Bóg przygotował nam dom i chce, abyśmy z Nim zamieszkali po przekroczeniu bramy śmierci. Dom, którego nikt i nic nie jest w stanie naruszyć i w którym nasze obcowanie z Bogiem stanie się rzeczywistością nieprzemijającą. Kościół wyraźnie podkreślił to wczoraj, wskazując na świętych, którzy tą drogą szli, doszli do celu i już przeżywają szczęście i chwałę z Bogiem.

Czy zatem interesuje nas miejsce w domu Ojca? Czy całe nasze życie jest nieustannie nastawione na wysiłek, by dojść tam, gdzie Bóg nas oczekuje? Czy to jest sprężyna, która porusza mechanizm naszego istnienia?

Wyznawcy Chrystusa zmierzają wytrwale do miejsca, które Bóg im przygotował. To stanowi ich szczęście, gdyż jest realizacją pragnień serca. To nic, że niszczejemy zewnętrznie, ważne, że wewnętrznie odnawiamy się z dnia na dzień. Ale czy rzeczywiście tak się dzieje? Czy czasem nie zaniedbujemy tego wysiłku? Czy nieuchronne nadejście starości, słabości i niedołęstwa jest równoznaczne z wewnętrznym ubogaceniem, z niewzruszoną wiarą, niezachwianą nadzieją, gorliwą miłością, a także pokojem, którego nic nie jest w stanie naruszyć?

Chociaż autentyczny wyznawca Chrystusa żyje taką perspektywą: stara się iść drogą przykazań i rad ewangelicznych i pozostawia za sobą grzech, to jednak często uchybia Bogu. Każdy z nas wie, że nie sięga pułapu Bożej miłości i nie odpowiada na nią w pełni.
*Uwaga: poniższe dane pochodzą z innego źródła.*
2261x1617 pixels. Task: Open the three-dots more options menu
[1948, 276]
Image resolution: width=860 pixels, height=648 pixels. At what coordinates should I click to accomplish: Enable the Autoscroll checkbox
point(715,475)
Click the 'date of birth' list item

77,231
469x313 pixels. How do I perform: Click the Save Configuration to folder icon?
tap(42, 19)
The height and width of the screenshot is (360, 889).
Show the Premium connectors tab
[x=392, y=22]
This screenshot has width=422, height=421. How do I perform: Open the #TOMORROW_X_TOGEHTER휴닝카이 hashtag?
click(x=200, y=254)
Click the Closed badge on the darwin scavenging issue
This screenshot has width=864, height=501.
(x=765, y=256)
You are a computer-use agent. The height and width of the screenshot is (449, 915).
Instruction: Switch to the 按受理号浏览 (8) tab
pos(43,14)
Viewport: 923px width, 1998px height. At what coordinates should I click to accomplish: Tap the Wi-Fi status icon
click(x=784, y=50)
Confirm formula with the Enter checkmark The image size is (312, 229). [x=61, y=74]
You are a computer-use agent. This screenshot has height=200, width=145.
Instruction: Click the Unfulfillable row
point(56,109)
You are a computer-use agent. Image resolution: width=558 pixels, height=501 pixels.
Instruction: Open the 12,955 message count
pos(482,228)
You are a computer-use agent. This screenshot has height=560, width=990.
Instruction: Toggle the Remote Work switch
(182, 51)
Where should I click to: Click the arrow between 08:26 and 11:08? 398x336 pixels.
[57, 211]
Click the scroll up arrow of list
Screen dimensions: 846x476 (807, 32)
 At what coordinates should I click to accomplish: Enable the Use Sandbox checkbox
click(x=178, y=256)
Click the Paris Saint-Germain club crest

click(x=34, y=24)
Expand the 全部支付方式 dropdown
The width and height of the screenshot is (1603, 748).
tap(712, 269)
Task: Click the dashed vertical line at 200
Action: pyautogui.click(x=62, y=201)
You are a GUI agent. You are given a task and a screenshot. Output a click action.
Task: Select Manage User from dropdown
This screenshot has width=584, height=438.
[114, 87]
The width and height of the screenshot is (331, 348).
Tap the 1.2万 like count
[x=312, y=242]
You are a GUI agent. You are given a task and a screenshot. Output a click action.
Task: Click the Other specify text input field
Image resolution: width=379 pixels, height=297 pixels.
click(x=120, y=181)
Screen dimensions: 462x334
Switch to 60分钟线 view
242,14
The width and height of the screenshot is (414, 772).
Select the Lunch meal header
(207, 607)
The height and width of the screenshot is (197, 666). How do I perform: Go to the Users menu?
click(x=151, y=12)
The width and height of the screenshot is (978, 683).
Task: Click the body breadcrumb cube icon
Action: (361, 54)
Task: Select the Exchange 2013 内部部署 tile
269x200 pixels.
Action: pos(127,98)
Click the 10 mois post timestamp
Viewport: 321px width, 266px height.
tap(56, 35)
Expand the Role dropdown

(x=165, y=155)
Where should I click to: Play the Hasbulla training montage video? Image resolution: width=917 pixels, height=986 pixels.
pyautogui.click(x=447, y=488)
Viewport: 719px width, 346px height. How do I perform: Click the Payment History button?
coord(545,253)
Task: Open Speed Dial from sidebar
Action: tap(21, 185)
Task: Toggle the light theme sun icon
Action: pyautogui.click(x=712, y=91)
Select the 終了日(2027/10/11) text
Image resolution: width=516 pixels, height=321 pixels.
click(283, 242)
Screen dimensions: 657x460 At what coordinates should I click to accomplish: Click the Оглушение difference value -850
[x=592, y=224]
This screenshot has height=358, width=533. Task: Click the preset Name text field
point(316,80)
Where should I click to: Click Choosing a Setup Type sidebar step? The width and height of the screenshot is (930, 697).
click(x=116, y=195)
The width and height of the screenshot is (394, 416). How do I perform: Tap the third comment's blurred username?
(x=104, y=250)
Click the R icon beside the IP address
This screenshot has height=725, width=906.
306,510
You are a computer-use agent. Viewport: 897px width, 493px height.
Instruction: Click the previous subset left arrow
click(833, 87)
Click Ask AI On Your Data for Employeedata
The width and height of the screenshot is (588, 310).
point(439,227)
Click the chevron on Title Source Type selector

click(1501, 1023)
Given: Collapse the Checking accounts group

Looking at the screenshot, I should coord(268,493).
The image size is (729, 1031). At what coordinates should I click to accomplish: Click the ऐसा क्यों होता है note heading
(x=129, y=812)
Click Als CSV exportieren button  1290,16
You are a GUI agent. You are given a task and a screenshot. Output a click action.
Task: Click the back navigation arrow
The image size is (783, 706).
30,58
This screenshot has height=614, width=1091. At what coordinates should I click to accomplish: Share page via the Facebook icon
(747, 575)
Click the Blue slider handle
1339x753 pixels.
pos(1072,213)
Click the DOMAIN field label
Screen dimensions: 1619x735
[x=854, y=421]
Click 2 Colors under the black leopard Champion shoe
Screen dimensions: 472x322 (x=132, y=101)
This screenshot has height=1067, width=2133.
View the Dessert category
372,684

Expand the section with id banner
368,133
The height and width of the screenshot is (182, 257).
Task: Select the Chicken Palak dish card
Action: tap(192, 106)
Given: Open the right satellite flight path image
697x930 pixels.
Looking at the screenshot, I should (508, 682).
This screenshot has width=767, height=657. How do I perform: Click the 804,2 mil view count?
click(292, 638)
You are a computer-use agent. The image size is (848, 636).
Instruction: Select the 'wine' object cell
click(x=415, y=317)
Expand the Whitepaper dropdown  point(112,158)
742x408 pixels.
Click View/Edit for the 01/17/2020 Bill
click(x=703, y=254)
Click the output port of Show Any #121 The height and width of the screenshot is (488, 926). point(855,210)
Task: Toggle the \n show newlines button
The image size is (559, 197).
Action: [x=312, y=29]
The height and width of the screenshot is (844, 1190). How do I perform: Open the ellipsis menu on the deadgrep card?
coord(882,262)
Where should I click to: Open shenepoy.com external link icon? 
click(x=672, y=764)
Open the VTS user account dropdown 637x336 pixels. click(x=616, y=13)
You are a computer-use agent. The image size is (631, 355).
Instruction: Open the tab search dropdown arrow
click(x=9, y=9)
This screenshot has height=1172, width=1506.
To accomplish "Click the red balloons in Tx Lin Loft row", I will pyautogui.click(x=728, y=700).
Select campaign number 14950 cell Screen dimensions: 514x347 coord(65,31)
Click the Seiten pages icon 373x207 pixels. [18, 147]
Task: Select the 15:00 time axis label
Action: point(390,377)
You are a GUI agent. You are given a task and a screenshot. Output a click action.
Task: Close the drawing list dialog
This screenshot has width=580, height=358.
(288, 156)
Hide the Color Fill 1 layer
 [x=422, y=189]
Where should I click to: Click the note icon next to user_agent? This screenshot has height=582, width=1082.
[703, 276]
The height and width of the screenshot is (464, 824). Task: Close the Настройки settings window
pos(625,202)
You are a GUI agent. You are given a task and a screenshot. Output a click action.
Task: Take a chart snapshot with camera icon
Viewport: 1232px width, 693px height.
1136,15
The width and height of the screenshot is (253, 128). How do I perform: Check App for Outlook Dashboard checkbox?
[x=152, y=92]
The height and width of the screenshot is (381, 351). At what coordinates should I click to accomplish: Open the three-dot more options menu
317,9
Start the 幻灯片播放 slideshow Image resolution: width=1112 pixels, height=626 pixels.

I tu dochodzimy do sedna dzisiejszego dnia. Przywołujemy przed oczy serca wszystkich wiernych zmarłych, to znaczy tych, którzy starali się żyć nie na sposób pogański, ale świadomie zdążali do domu Ojca i przeszli przez bramę śmierci. Ponieważ jednak podlegali słabości, potrzebna jest im nasza modlitwa, ofiara i zadośćuczynienie.

Jakże ważne jest, abyśmy nieustannie mieli świadomość naszej nieprzystawalności do Bożej miłości i abyśmy już tu, na ziemi, za to zadośćuczynili. Bóg bowiem pragnie nas oczyścić zarówno z wszelkiego zła ukrytego w niewłaściwych intencjach i motywacjach, jak też przebaczyć zaniedbania dobra. Jeśli zechcemy współpracować z Nim, to już teraz możemy spłacić wszelkie długi nieodwzajemnionej Bogu miłości. I im bardziej się w to zaangażujemy, tym większy będzie owoc, wyrażający się gruntownym oczyszczeniem.

Natomiast każdy, kto zszedł z tego świata bez zadośćuczynienia za wszystko, musi uczynić to w czyśćcu. Dlatego winna wspierać go nasza miłość i żarliwa modlitwa. To tłumaczy głęboki sens naszej modlitwy za zmarłych.

Warto zatem, byśmy dziś pytali siebie, czy modlimy się za naszych bliskich zmarłych, jak często zamawiamy w ich intencji Msze św., czy ofiarujemy za nich odpusty. Nie tylko w te pierwsze osiem dni listopada, kiedy – będąc w stanie łaski uświęcającej, nawiedzając cmentarz, modląc się za konkretnego zmarłego – możemy uzyskać odpust zupełny, ale przez cały rok, gdy mamy możliwość zyskania odpustu cząstkowego. Nawiedzenie cmentarza i modlitwa to jedne z najpiękniejszych czynów miłości, jakie możemy ofiarować naszym zmarłym! Bo będąc w stanie łaski uświęcającej, wołamy jako umiłowane dzieci Boże do naszego Ojca za naszymi bliskimi. A Ojciec patrzy, rozpoznaje w nas braci i siostry swego Syna i wysłuchuje naszych próśb.

Czy żyjemy tą rzeczywistością przez cały rok? Czy to się intensyfikuje szczególnie w te listopadowe dni? Czy to pozwala nam zmienić perspektywę i pomaga żyć godniej, tak aby jak najmniej potrzeba było oczyszczania po śmierci?

To wszystko Kościół nam poddaje pod rozwagę. Do takiej modlitwy, do takiego życia, do takiego postępowania nas pociąga. Rozważmy dobrze, ile w nas jest pogaństwa, a ile chrześcijaństwa.